__CONSIGNA__. Cuenta cuántas líneas de los registros incluyen la palabra "Select", respetando mayúsculas y minúsculas. Responde solo con el número.

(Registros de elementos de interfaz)
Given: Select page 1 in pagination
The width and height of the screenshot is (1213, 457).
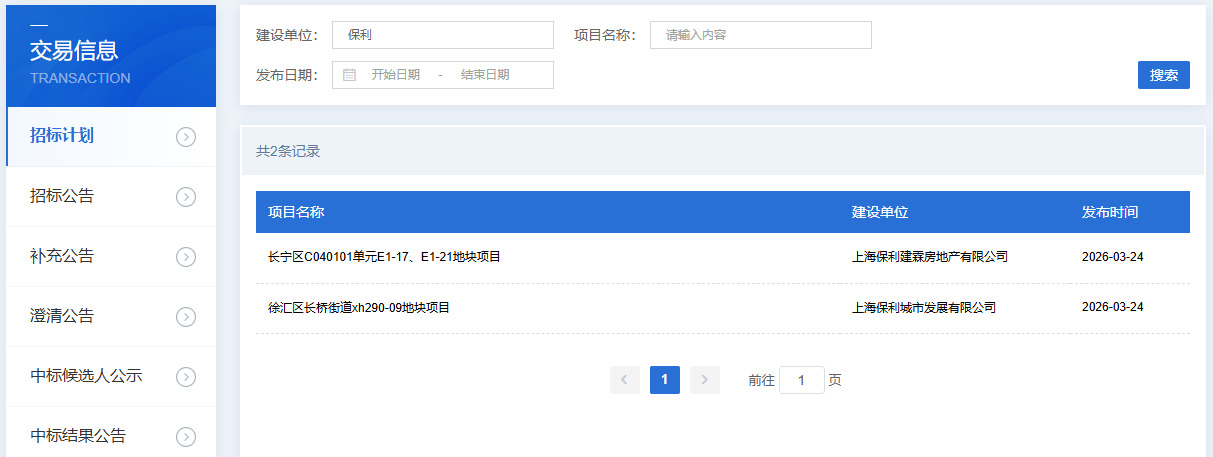Looking at the screenshot, I should tap(665, 380).
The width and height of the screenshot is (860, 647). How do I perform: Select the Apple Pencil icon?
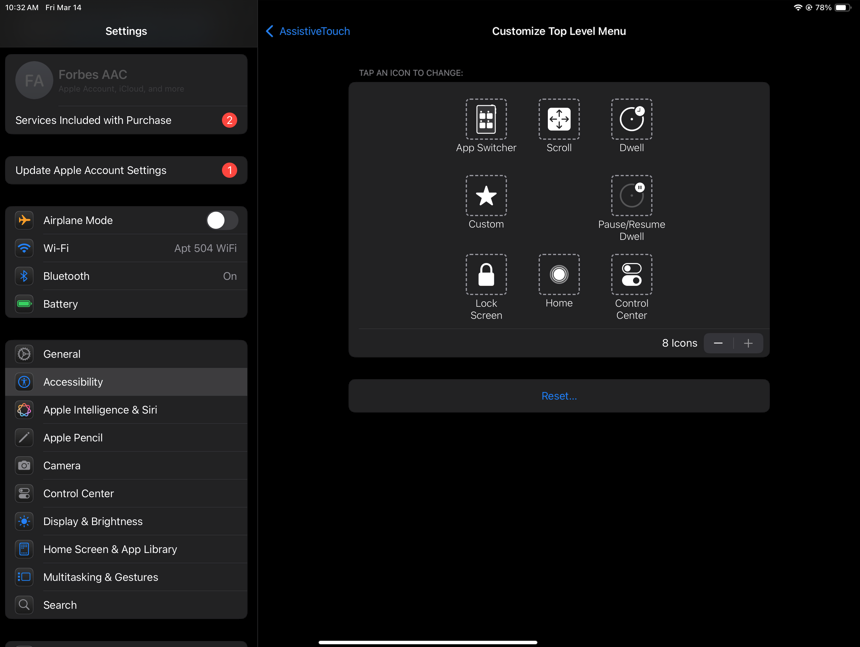(x=23, y=437)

__SOLUCIÓN DEL EJERCICIO__. 2